Religious middle-class professionals under siege; gays lording their privilege over a compromised justice system, with the lying press their willing accomplice: Mamet crafts a terrifyingly unjust world, one that bears little resemblance to ours. This has more to do with clumsy construction than a dive into alternative reality. Every line feels hammered into the script in order to force the story toward its predetermined outcome. When it seems that the media is siding with the killer over her husband, Kath incredulously exclaims, "But he's a murderer," sounding very much like the victim in a late-night commercial for a personal injury lawyer.

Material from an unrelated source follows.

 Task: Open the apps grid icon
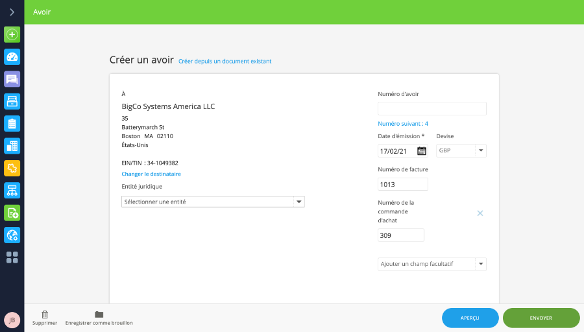tap(12, 257)
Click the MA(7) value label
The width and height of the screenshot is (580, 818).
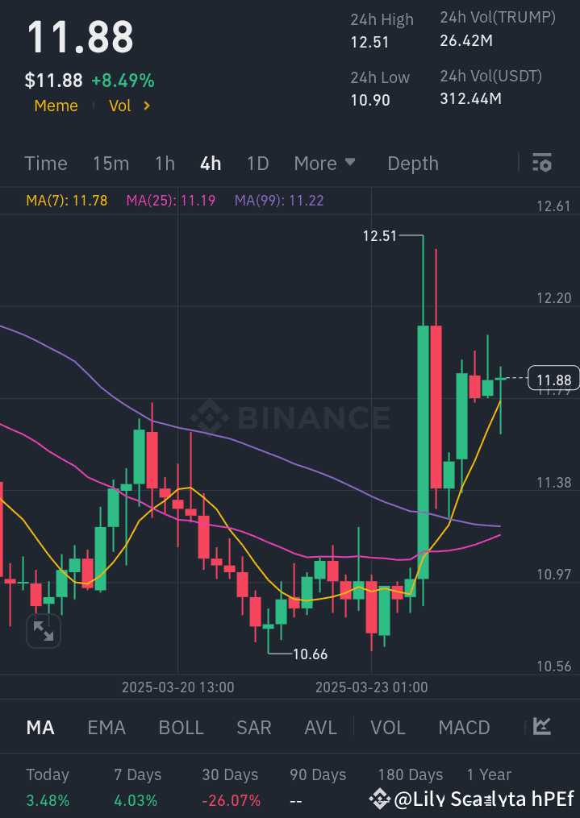[67, 201]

The actors deliver uniformly stiff performances as a result of this wooden dialogue. Pidgeon (who is married to the playwright) offers the most glaring example of this: We can hear the em dash in her line delivery, which resembles dictation more than acting. She says the words as she saunters aimlessly across the stage in Neil Pepe's serviceable staging.

The story is presented in a series of seven scenes separated by unnecessarily lengthy blackouts, which sap what little energy and tension the show has built. The play is 90 minutes in total, including a puzzling intermission that feels unnecessary as neither the scenery nor time period changes.

The transitions are completely silent as the actors slightly adjust the furniture. Donald Holder's dramatic side lighting suggests an interrogation scene in a spy thriller, while the shadow of venetian blinds makes us think of film noir. In actuality, The Penitent resembles neither of these genres as much as a far older one posited by Tim Mackabee's minimal set, which consists of two coldly modernist chairs and a wooden table with metal bracing. Shiny laminate floors and a corridor of heavy wood panels conjure a corporate boardroom, making this reductive drama feel more like a traveling pageant for those with a baseless sense of martyrdom.

An attorney (Lawrence Gilliard Jr., right) interrogates Charles (Chris Bauer) about his belief in the Bible in The Penitent.
(© Doug Hamilton)

Mamet attempts to complicate his tale with a piece of hidden evidence, which he jealously guards until the end, as Agatha Christie would with that vital clue to unraveling her whole yarn. It comes entirely too late to make a difference: We stopped caring long ago.

This is too bad because The Penitent tap-dances around big ideas about guilt, professional responsibility, and the moral hazard of paid testimony, which are all worthy topics for the stage. Here, they are all presented in a half-hearted way, raised more by the characters' words than dramatic actions. We get the sense that the increasingly persecuted Charles doesn't actually believe very much in the ability of his profession to make a positive impact in the world. We leave The Penitent wondering if the playwright feels the same way.